Andy Maltais can’t believe he gets paid to be on a boat all day.
On a hot Thursday morning, the officer with the Florida Fish and Wildlife Conservation Commission unloads his faded red cooler and walks to the end of the dock at the Shalimar Yacht Club. He checks out his 26-foot Angler boat and watches as it slowly lowers into the water.
“You never know what you could be doing on any given day,” Maltais says. “I could need to make a rescue, tow a manatee. You never know.”
Maltais is one of eight officers who patrol the water and land in Okaloosa County. FWC officers have jurisdiction on water, land and on federal grounds — rare for lawmen.
Maltais carries the usual accessories such as a gun and handcuffs, but he also has to prepare for unusual cases. He keeps an alligator pole, welder’s gloves and pull lines to help vehicles stuck in the mud.
“This is a little bit different type of law enforcement,” Maltais says as he grabs his life jacket and cranks the boat’s engine. “I get anything from bear calls to someone complaining about boaters feeding dolphins.”
Unlike most lawmen, FWC officers are not call-driven. Maltais takes his boat out and hits the usual spots: the Cinco Bayou docks, Crab Island and some derelict vessels near Spectre Island in Santa Rosa Sound.
When he’s not on the water, Maltais’ duties include checking for hunting violations and assisting with wildlife calls.

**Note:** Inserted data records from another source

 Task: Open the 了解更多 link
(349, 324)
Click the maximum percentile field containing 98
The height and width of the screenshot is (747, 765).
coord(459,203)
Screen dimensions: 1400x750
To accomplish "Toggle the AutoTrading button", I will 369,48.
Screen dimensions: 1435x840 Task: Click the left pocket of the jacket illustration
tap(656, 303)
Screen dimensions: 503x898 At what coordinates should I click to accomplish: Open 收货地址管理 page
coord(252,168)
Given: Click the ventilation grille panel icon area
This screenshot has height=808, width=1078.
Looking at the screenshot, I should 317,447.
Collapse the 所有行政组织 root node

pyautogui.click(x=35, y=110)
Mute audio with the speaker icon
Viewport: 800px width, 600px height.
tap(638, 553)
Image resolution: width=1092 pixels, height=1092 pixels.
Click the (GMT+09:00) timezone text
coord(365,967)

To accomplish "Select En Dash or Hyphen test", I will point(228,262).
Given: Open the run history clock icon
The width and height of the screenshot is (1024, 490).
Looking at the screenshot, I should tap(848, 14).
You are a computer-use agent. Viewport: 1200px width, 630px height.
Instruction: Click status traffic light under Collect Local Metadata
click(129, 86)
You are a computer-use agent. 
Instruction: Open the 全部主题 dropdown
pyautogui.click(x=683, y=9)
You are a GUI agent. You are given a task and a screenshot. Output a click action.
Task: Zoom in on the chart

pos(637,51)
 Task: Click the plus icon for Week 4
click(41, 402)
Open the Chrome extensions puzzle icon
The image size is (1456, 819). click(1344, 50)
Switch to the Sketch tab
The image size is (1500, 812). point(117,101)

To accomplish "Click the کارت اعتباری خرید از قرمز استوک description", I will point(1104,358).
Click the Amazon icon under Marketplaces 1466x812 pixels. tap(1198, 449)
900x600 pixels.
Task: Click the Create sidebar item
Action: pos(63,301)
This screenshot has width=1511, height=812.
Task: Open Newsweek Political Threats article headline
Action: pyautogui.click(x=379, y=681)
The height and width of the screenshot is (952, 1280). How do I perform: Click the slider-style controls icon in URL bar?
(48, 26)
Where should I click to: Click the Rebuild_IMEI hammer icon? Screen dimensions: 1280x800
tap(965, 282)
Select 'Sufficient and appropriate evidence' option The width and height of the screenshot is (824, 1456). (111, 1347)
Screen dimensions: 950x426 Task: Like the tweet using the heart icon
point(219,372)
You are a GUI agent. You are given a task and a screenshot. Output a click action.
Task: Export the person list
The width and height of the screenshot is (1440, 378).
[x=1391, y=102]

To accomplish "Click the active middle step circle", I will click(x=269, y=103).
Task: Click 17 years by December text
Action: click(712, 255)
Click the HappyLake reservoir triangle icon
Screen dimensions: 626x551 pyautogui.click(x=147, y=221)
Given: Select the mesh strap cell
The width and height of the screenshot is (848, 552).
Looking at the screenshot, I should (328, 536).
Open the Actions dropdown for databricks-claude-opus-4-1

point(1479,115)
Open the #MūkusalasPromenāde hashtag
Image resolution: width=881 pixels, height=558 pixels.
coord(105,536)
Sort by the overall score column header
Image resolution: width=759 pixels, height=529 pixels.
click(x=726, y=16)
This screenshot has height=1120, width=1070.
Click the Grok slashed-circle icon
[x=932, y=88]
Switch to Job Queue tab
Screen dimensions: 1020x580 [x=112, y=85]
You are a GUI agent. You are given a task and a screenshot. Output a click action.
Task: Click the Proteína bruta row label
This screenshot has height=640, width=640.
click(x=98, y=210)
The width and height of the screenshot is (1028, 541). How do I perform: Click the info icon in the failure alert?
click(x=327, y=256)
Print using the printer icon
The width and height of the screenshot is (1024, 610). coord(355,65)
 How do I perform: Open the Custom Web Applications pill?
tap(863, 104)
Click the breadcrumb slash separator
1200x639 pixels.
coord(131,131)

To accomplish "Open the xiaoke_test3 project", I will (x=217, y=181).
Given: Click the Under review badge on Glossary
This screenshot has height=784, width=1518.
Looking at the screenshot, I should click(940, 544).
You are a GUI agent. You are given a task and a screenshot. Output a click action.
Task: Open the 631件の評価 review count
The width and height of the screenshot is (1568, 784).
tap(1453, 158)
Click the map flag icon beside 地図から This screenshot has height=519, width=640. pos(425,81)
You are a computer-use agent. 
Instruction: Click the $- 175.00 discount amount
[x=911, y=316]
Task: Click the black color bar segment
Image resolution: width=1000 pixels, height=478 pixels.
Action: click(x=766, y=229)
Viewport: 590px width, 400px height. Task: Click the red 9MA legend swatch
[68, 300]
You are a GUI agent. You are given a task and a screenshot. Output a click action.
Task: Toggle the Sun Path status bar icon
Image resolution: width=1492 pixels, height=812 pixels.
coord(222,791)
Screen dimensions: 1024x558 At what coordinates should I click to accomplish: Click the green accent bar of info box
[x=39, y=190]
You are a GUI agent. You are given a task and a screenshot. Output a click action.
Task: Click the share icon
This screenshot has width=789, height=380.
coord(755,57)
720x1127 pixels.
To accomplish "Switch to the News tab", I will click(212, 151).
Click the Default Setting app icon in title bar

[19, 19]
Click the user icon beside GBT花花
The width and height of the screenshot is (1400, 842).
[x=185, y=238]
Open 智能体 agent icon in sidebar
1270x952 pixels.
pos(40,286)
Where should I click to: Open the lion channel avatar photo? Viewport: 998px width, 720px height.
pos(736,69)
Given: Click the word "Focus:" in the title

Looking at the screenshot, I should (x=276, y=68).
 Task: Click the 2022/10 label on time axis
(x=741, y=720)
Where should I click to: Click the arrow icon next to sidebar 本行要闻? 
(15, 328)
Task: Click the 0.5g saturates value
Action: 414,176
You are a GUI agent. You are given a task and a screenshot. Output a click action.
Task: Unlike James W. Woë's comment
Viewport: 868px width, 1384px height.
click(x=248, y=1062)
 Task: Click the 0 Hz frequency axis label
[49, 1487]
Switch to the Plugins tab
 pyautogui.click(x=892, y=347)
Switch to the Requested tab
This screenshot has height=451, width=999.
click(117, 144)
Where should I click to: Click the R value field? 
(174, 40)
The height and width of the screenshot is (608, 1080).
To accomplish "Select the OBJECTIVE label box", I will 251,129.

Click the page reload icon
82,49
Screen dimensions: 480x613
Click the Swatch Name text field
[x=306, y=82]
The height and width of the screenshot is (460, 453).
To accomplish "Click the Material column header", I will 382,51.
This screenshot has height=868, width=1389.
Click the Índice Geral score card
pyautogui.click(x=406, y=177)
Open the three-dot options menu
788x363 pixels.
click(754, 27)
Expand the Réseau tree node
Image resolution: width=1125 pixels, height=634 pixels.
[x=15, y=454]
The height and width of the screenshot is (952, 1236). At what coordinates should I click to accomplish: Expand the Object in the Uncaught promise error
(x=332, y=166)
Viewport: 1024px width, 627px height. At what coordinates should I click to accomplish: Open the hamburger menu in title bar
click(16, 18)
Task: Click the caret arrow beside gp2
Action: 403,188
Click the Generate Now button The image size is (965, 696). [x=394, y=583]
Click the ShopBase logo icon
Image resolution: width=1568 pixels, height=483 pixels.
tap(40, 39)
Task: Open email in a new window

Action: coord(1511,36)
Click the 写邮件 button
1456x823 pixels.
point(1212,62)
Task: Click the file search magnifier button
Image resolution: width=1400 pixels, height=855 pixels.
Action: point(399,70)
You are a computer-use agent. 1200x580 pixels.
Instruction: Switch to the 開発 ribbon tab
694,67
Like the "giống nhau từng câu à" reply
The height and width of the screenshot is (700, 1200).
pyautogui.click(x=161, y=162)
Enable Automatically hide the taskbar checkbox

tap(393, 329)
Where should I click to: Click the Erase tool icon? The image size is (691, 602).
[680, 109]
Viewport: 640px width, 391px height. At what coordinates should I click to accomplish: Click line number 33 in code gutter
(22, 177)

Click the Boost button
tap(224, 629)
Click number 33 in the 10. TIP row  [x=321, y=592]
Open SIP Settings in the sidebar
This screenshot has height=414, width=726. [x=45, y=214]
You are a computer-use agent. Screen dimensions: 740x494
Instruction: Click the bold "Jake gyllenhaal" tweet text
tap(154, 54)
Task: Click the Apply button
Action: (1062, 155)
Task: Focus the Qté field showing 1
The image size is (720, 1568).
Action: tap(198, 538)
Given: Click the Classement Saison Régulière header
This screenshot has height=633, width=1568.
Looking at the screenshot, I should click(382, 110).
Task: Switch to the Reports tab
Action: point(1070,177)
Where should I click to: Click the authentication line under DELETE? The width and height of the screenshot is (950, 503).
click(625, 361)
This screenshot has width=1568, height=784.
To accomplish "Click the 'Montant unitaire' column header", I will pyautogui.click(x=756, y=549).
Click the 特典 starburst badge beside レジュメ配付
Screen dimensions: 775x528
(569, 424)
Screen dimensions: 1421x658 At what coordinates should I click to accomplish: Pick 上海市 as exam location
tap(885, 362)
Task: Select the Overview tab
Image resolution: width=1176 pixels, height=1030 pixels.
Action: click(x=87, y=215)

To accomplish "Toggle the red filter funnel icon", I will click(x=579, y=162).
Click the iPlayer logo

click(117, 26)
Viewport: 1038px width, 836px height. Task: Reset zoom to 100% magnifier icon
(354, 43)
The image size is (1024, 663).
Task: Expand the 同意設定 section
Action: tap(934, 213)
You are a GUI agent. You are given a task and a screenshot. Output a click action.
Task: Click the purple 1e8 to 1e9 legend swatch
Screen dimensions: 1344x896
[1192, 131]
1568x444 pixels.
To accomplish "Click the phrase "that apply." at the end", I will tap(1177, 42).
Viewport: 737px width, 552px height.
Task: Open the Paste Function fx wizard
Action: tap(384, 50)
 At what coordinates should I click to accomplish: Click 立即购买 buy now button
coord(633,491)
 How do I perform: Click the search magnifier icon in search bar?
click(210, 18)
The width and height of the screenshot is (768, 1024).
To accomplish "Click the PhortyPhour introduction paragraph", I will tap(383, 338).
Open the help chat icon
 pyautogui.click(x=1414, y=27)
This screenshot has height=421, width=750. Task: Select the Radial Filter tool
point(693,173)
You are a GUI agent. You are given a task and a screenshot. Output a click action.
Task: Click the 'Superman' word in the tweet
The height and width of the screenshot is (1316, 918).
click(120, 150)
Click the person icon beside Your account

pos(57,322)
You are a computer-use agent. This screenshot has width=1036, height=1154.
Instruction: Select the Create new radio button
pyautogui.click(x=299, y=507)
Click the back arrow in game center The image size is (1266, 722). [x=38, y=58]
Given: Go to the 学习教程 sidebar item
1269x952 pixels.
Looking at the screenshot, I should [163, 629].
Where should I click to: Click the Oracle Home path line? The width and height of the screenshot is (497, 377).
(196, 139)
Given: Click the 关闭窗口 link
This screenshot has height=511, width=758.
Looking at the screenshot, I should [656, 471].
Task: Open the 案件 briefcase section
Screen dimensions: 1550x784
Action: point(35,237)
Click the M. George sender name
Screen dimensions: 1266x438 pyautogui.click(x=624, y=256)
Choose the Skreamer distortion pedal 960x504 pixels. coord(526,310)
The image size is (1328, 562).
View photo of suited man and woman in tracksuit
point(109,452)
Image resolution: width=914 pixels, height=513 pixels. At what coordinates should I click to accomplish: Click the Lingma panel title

He joined the FWC shortly after he retired from the Navy. One day he saw a marine patrol officer on his boat and it sparked his curiosity.
“I thought, ‘That would be an interesting job,’ ” Maltais says as he waves to a passing boat. “Here I am, seven years later.
“The biggest part of this job is building relationships,” he says. “I talk with the folks working on the docks and going out on the water, so now I have eyes and ears everywhere, even when I’m not on duty.”